Setting up proper customer on-boarding treatments, based on predicted payment behavior and predicted customer value, will minimize bad debt on the back-end. As an example, a top 5 direct broadcast company implemented pre-payment and auto-pay strategies during the sign-up process several years back, based on out-of-the-box and custom credit worthiness models as well as predicted subscriber profitability models. The result: A significant decrease in bad debt and write-offs.
Their new on-boarding process essentially entices the subscriber to pay and stick around based on two dimensions:
- Subscriber predicted future value and
- Probability of payment over time
Those 2 dimensions, enabled by predictive models, are powerful if used within a proper treatment strategy. For example, one of the first questions posed, once the analytics were available, was whether to not allow subscribers to activate who have a high probability of not paying.
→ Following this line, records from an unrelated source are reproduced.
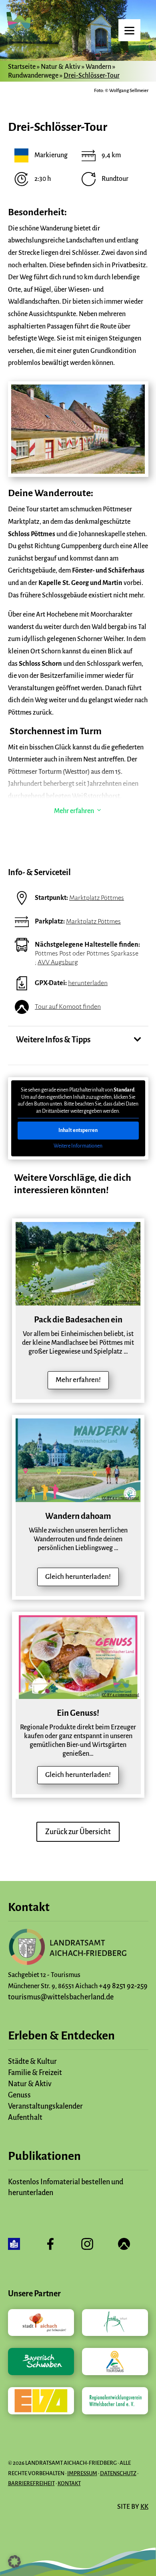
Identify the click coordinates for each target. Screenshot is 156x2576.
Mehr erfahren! (78, 1380)
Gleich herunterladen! (78, 1576)
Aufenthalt (25, 2117)
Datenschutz (118, 2473)
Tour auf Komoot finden (68, 1006)
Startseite (22, 66)
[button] (14, 2561)
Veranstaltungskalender (45, 2106)
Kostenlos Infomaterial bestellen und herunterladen (65, 2187)
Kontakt (69, 2483)
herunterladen (88, 983)
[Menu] (129, 30)
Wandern (98, 66)
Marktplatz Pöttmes (96, 897)
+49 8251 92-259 (123, 1986)
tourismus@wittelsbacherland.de (61, 1997)
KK (144, 2506)
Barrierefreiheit (31, 2483)
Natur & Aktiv (60, 66)
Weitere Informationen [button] (78, 1146)
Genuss (19, 2095)
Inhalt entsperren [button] (78, 1130)
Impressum (82, 2473)
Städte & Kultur (32, 2061)
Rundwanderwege (33, 75)
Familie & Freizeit (35, 2073)
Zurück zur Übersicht (78, 1832)
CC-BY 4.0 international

Answer: Absolutely not! You do not want to shut off the spigot altogether. How about asking those potential customers to provide a pre-payment, which may be applied to the ongoing monthly bill for a certain period of time so they are not paying more than they need to but then showing them good will as well by providing a prize at the end of the pre-payment time period (ie. a free pay per view)? Further, the pre-payment period should be determined by the level of creditworthiness and the prize at the end of the rainbow should be determined by future predicted value.
The key to a proper customer on-boarding process is the strategic application of the resulting treatments. The predictive models for the most part are straight forward … it’s how the analytics is converted into proper customer treatments and then tracked and optimized, that will provide a bottom line profit impact. Just with collection efforts, the acquisition treatment strategy, and ongoing tracking, is a key that unlocks incremental profit.